What you will do: As the answer, give exactly the lines of the records below from the one with "Select the Bind admission card" through the one with "Task: Click the 0.0 flux tick label", ends included and pictures left out.

Information provided:
|---|

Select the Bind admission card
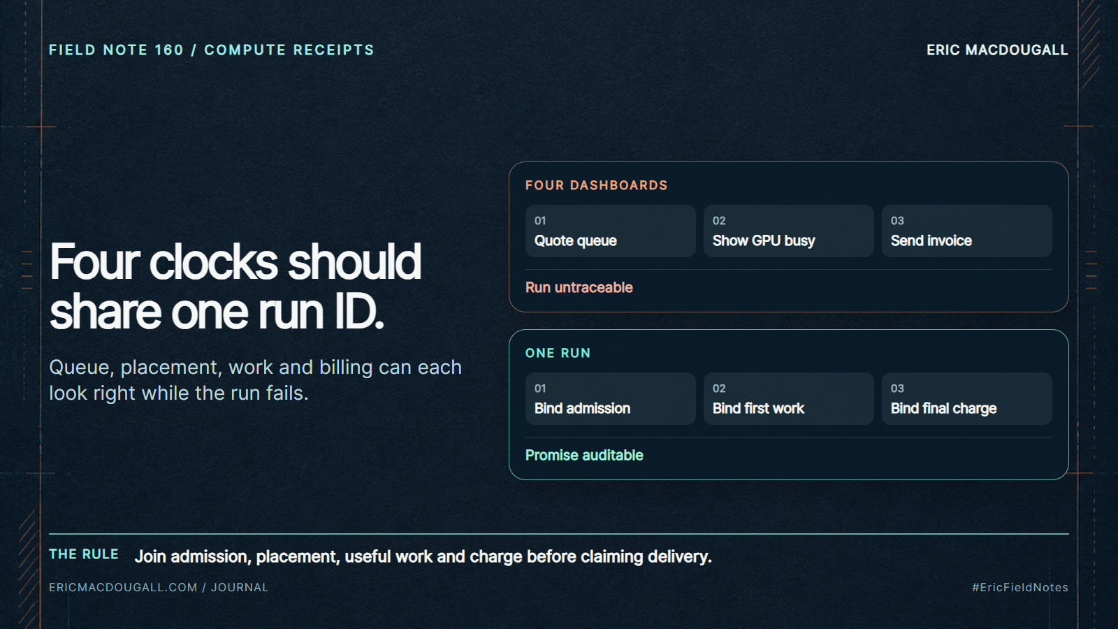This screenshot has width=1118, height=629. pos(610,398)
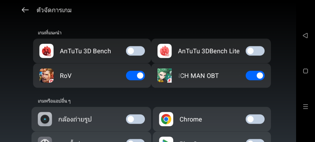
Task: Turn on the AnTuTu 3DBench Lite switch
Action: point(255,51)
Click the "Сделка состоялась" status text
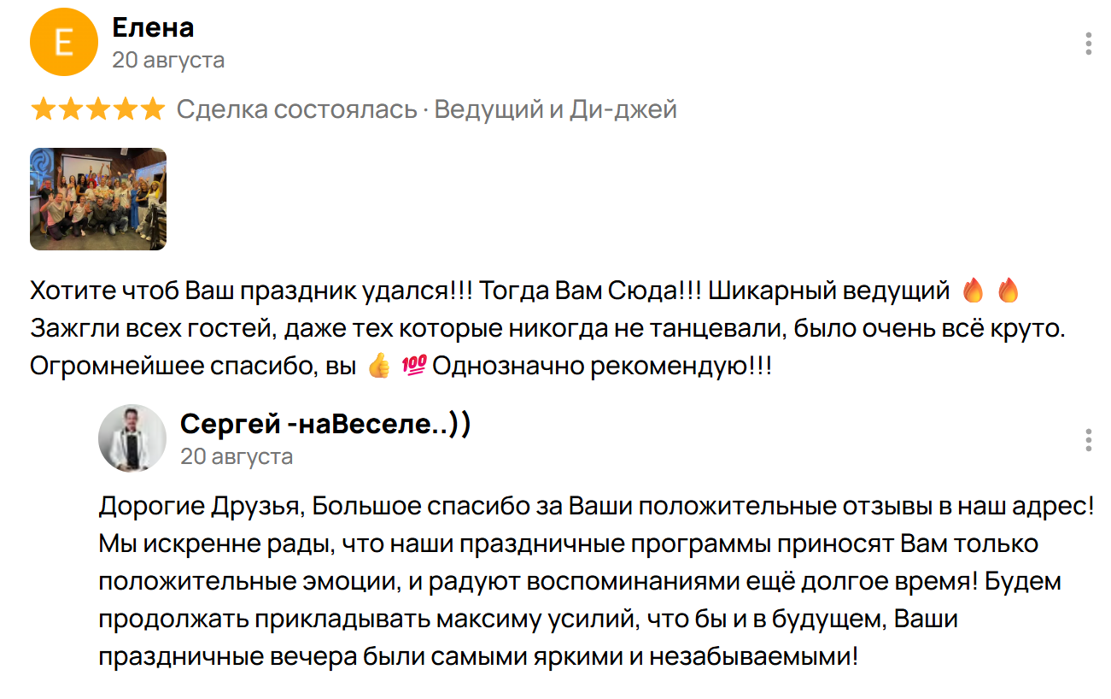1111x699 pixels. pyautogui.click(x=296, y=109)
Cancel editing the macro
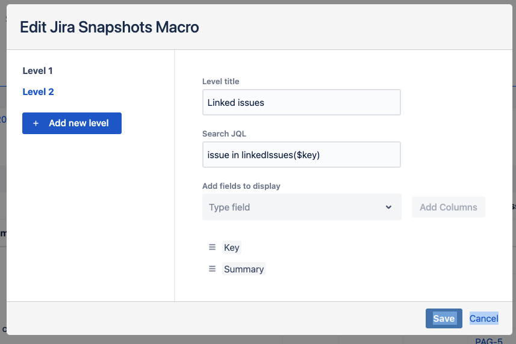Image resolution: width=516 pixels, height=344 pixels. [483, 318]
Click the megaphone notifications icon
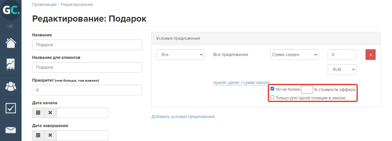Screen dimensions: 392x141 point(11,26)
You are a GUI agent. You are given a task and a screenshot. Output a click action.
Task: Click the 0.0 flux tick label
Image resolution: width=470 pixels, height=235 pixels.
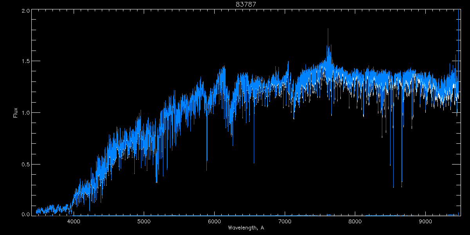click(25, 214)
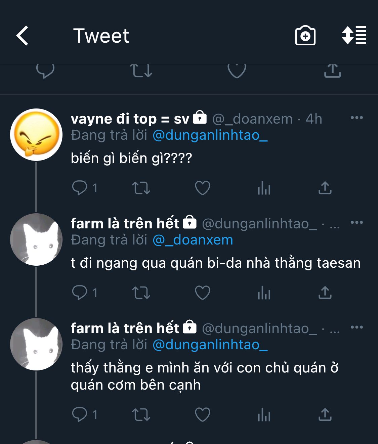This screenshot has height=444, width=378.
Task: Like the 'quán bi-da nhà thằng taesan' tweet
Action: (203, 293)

|---|

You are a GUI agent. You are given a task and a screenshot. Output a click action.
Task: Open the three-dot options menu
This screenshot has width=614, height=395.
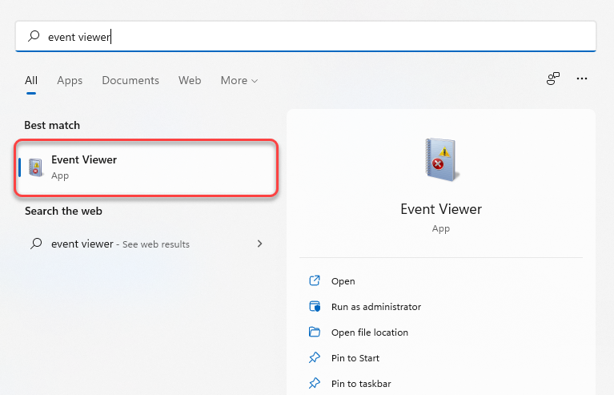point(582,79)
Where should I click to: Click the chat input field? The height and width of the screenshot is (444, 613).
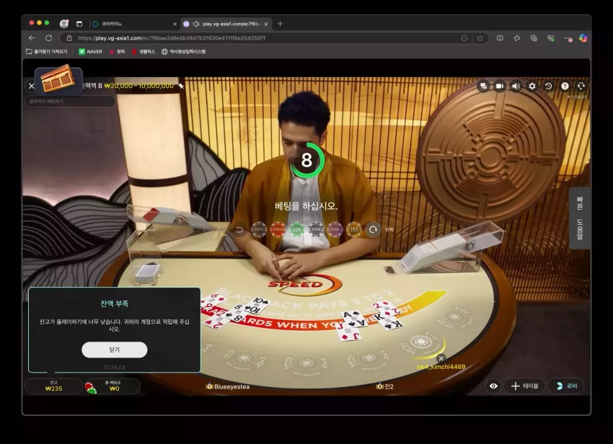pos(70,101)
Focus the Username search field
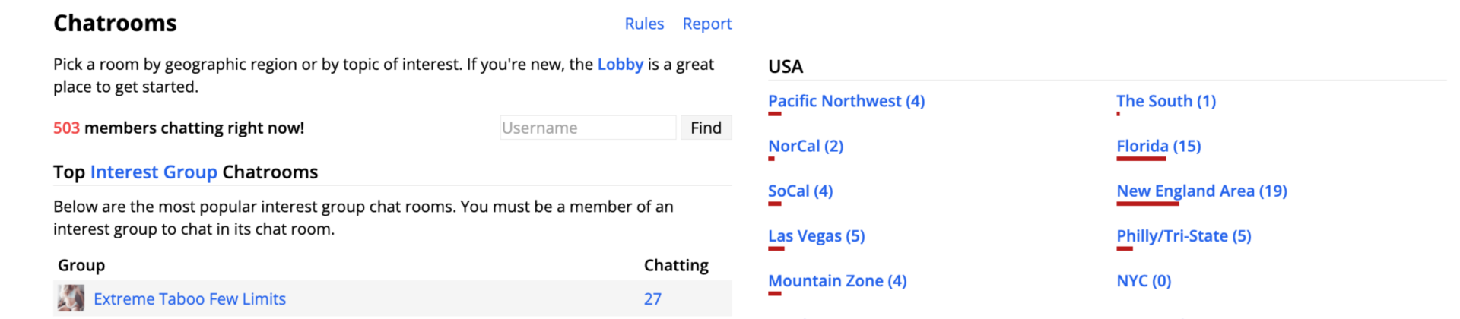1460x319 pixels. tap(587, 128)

|---|

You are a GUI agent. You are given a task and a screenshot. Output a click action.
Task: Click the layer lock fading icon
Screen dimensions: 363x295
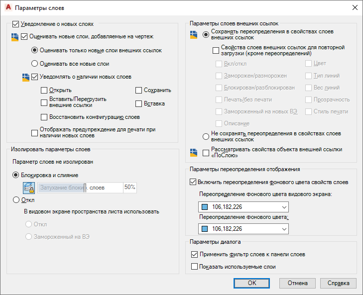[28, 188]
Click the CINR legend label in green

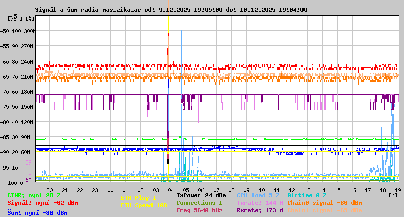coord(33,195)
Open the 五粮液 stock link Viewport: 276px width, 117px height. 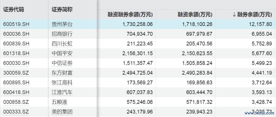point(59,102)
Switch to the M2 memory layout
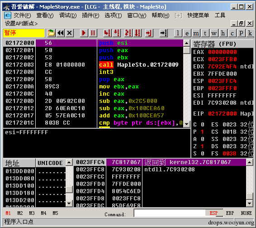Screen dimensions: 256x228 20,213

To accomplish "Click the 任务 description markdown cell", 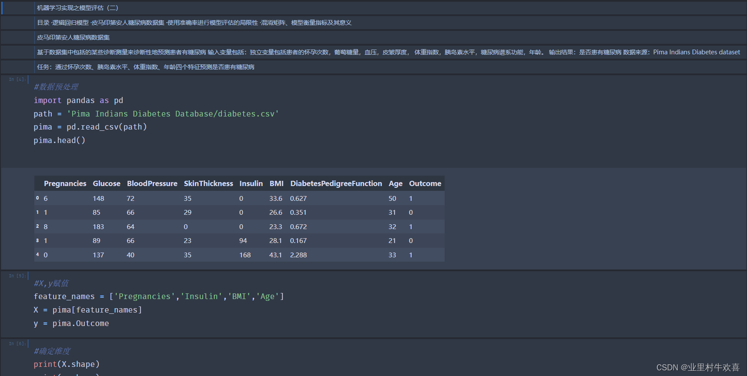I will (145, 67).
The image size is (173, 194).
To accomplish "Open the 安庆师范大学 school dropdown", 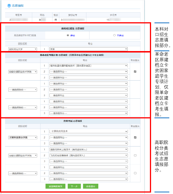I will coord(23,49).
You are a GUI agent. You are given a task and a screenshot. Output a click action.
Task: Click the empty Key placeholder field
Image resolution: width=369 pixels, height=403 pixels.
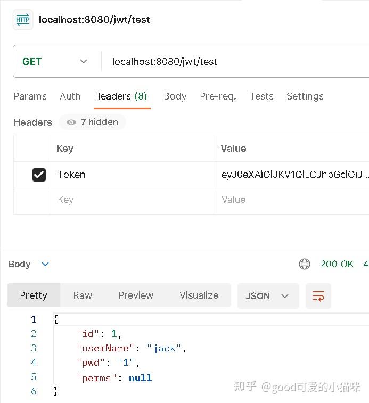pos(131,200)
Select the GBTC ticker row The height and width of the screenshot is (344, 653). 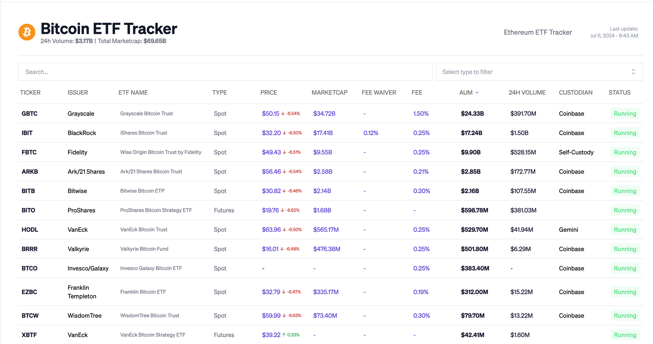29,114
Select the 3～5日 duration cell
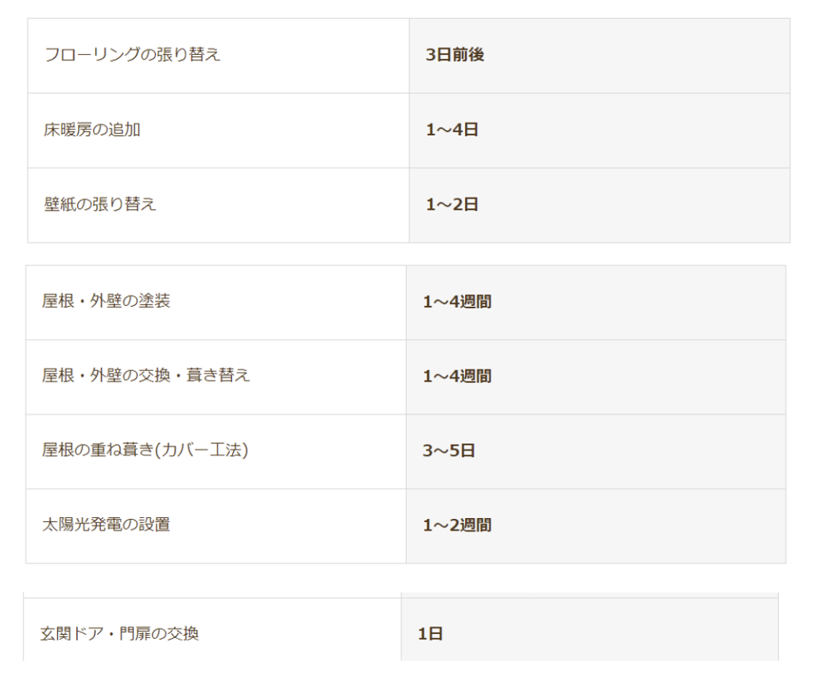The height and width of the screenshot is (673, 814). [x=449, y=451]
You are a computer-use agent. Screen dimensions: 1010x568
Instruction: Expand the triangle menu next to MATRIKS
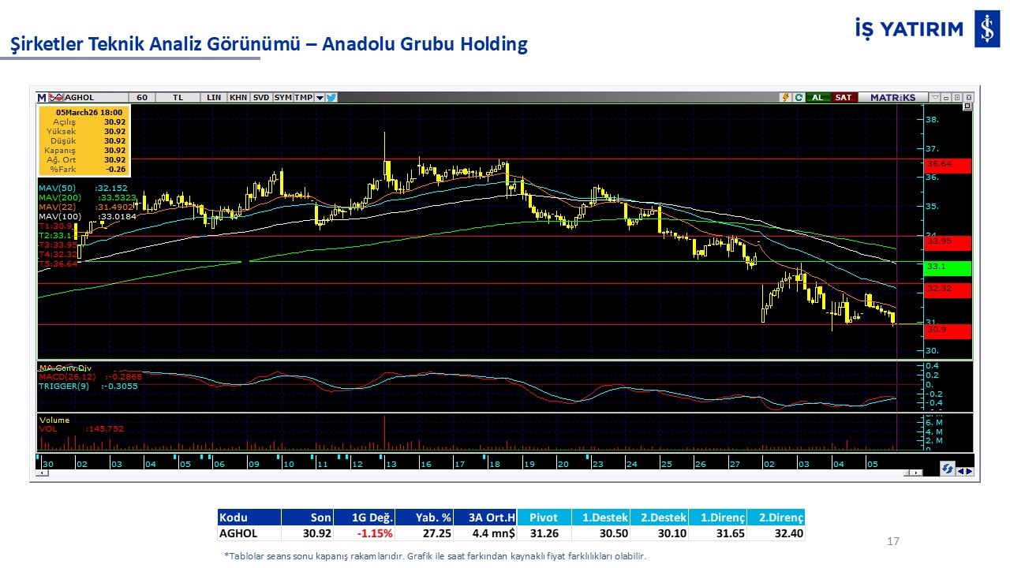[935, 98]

|---|

Reply to the task:
Select the Bind admission card
This screenshot has width=1118, height=629. pos(610,398)
Task: Turn on the AnTuTu 3DBench Lite switch
Action: point(255,51)
Click the "Сделка состоялась" status text
1111x699 pixels. pyautogui.click(x=296, y=109)
Cancel editing the macro
Image resolution: width=516 pixels, height=344 pixels. [483, 318]
Click the megaphone notifications icon
Screen dimensions: 392x141 point(11,26)
You are a GUI agent. You are given a task and a screenshot. Output a click action.
Task: Click the 0.0 flux tick label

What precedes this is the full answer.